Les Goldene Zwanziger, les Années dorées comme disent les Allemands, sont partout. En témoigne le succès de la série Babylon Berlin, dont la saison 3 est diffusée depuis février sur une chaîne à péage, tandis que la télévision publique offre les deux premières saisons en replay.
Dans les kiosques à journaux, les hors-séries de Die Zeit ou Der Spiegel célèbrent eux aussi ces Années folles, s'interrogent sur l'extraordinaire modernité de la période. Dans la capitale allemande, le spectacle de cabaret Berlin Berlin, joué au grand théâtre populaire de l'Admiralspalast, en fait une reconstitution kitsch sur un air de l'Opéra de quat'sous de Kurt Weill, où sont toutefois évacués certains événements de la période, comme les manifestations du KPD réprimées dans le sang par la police le 1er mai 1929, les putschs des militaires clandestins de la Reichswehr noire, les trafics poisseux en tous genres et la misère sociale des nécessiteux entassés dans les Mietkaserne. On gardera plutôt de cette décennie les fume-cigarette, les coupes garçonnes, les robes courtes, le charleston et les fêtes arrosées au champagne. Même chose pour les soirées costumées «Bohème sauvage», organisées depuis 2005 dans le pays, où l'on danse le charleston en robe en lamé dans une ambiance qui, par sa cherté et son toc, rappelle celle de Disneyland.
Dans les librairies, la décennie est tout aussi omniprésente. Le succès de la série de romans policiers de Volker Kutscher, qui ont inspiré Babylon Berlin (Le Poisson mouillé, Seuil, 2007), a donné des idées à bien des romanciers, et des tonnes de krimi, de romans policiers, explorent cette période. En 2020, la tendance s'accentue : Dirk Kurbjuweit, auteur du thriller de voisinage Peur (Delcourt, 2018), vient de publier Haarmann, mettant en scène le serial killer Fritz Haarmann, «le boucher de Hanovre». De son côté, Fieber : Universum Berlin 1930-1933 de Peter Walther documente la chute de Weimar et le début du IIIe Reich, à travers dix protagonistes, façon roman choral.
Question inévitable : que signifie, cent ans plus tard, cette fascination ? Interrogé par le Spiegel, l'historien Daniel Schönpflug explique que «les années 20 ont été une décennie révolutionnaire, certes agitée, mais aussi pleine d'idées, d'espoirs et de possibilités», et que cette vitalité intrigue encore.

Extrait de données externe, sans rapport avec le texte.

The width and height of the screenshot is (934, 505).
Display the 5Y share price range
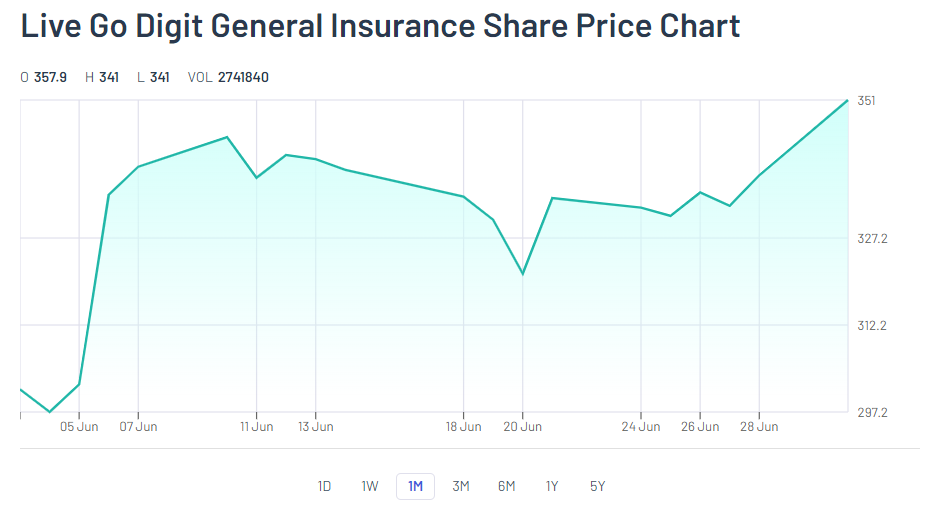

En outre, beaucoup d'observateurs n'hésitent pas à dresser des parallèles, parfois hâtifs, entre cette époque et la nôtre : boom technologique, inégalités sociales, menace de l'extrême droite, crise économique… A l'entame de 2020, certains journaux allemands n'hésitaient pas à se demander «L'histoire est-elle destinée à se répéter ?»
C'est sans doute cette question qui agite les Allemands lorsqu'ils revisitent à l'infini cette période de leur histoire. Et il est vrai, dit l'historien Daniel Schönpflug, qu'ils vivent, comme leurs aïeux de 1920, une phase post-révolutionnaire, celle d'après 89. Mais l'histoire ne bégaie pas toujours, dit-il. «Nous avons désormais plus d'expérience sur les révolutions et les périodes de crise, et nous pouvons réagir différemment. On peut espérer que si les temps d'hier et d'aujourd'hui sont structurellement liés, l'histoire ne se répétera pas.»